__Work order__:
Answer with nothing but the number of lines in the listing below that contain "text".

Top of Data supplied

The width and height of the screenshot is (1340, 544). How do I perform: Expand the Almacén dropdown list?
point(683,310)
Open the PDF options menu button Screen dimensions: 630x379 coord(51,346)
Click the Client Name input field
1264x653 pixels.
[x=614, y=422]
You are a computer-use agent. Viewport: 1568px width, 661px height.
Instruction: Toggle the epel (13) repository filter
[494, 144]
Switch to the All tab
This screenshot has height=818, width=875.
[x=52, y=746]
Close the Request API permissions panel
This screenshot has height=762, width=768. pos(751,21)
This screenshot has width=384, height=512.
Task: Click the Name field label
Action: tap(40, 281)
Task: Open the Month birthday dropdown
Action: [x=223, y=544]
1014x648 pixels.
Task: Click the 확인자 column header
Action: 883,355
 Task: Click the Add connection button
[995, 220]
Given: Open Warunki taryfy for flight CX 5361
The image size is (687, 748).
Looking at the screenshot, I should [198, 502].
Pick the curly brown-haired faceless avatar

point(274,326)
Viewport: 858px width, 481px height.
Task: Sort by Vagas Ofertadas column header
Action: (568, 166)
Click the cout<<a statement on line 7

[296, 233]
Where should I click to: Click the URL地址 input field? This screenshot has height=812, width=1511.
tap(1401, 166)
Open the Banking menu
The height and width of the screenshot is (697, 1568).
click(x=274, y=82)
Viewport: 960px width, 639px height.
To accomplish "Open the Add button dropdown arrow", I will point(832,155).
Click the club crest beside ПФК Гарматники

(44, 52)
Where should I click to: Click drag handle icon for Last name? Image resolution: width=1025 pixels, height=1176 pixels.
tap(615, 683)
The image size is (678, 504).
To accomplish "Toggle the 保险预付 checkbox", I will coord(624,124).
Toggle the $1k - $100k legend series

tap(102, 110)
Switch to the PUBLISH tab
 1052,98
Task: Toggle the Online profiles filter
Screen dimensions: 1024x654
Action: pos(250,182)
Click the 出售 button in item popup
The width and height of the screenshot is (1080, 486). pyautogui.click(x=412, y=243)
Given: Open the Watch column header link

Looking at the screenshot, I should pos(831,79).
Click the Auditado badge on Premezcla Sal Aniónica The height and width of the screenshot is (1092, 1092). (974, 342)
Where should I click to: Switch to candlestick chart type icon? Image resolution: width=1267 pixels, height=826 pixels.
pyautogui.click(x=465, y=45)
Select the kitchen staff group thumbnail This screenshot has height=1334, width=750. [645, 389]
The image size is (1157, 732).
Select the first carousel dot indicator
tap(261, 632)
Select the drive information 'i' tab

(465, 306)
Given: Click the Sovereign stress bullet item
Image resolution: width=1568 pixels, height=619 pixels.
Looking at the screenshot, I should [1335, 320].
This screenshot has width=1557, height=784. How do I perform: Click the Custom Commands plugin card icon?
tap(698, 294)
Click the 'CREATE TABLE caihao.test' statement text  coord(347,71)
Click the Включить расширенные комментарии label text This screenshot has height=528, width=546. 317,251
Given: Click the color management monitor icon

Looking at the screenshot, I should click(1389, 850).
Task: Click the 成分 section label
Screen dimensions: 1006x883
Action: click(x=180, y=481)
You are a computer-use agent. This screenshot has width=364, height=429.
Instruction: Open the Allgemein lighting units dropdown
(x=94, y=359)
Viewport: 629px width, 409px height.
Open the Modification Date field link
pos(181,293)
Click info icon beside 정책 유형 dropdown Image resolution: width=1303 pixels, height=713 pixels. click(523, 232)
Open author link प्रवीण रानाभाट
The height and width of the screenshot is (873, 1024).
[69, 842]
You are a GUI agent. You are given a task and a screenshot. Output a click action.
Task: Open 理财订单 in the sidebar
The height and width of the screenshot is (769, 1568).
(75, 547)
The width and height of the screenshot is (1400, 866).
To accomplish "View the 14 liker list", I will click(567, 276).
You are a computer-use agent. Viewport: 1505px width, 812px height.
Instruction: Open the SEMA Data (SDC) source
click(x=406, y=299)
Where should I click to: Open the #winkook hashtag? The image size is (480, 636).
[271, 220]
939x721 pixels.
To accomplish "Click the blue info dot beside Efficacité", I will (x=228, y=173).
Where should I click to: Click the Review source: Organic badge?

Bottom of Data supplied

__Exercise answer__:
2